Lately, I am happier, with a few lapses allowed for when I realize I won't taste anything other than what I have been tasting for the next 11 months, food-wise and human-wise. But mostly it's okay. Biking is nice for that. It's beautiful here, really beautiful, and you can't tell from inside a low-ceilinged taxi with 90's music blasting bass and stuffed with sweating men and girls with their hijabs hitting you in the face, and you definitely can't tell from the heart of downtown, which just smells like motorcycle exhaust and looks like the cutouts from the cliffs are about to crumble down onto the Hotel Yasmin. But from a bike, you can see everything. You can see it panoramically. A beautiful day in a car feels like a beautiful day wasted, but on a bike, you're out in it, and you can go out of the city, up into the hills and out past the airport, to Sentani, to waterfalls and cooler jungle and thatched houses. You can bring a picnic and while you're eating it, you won't be surrounded by people with camera phones demanding that you sit on their pay-bench.

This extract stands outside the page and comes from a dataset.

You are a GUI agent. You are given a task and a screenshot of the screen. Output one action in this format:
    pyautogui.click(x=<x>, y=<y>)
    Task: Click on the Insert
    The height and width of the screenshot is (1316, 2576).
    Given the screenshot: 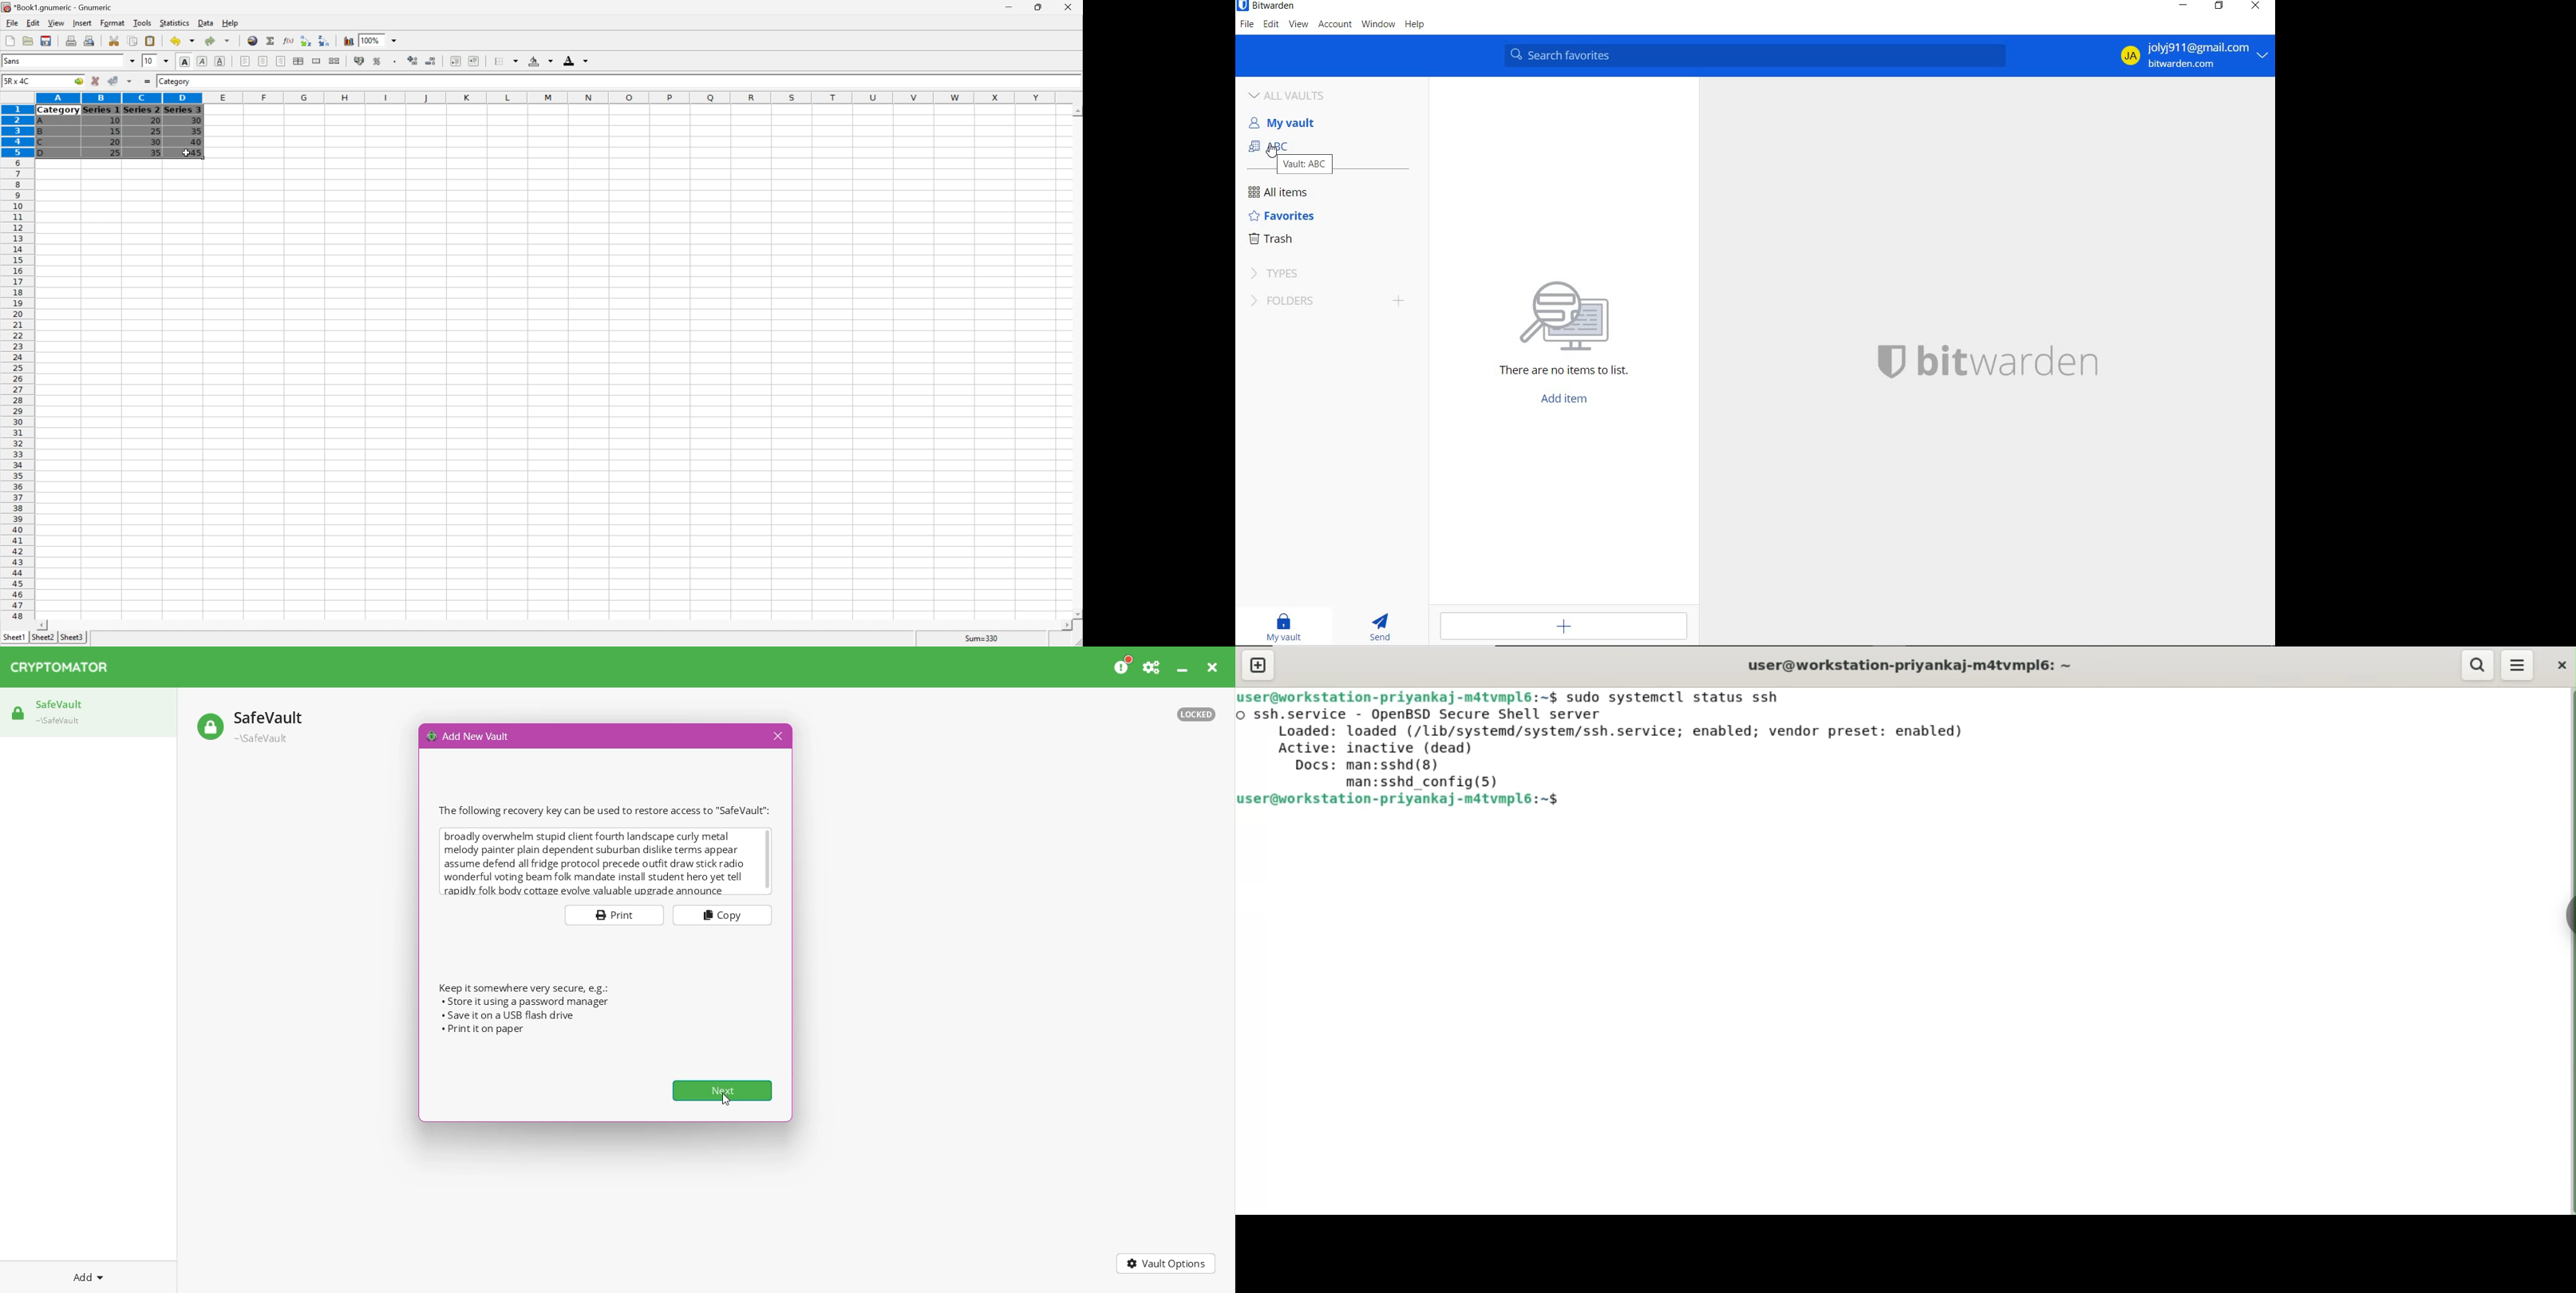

The other thing that contributes to my being happier is we found a raw-fish market about ten minutes from our house (previously, we could only buy cooked fish, and then only tuna, and then only cooked boringly), where there is a long strip of tables filled with freshly caught fish of every type, and you point to your fish and the man who caught it takes it back to a chopping block, guts it, and chops it into steaks, then gives you all of it in a bag (along with the head, in case you want to make soup). People around Dok9 have not grown used to us, as the people in Dok5, where we live, have, so while we buy fish, people point and stare and whoop at the 'bule' (foreigners, roughly, but a little more derogatory). But it's worth it. Tonight, we will have fish, corn, and mashed potatoes (!!!!) for dinner. Maybe this time I won't even cry when the mashed potatoes hit me.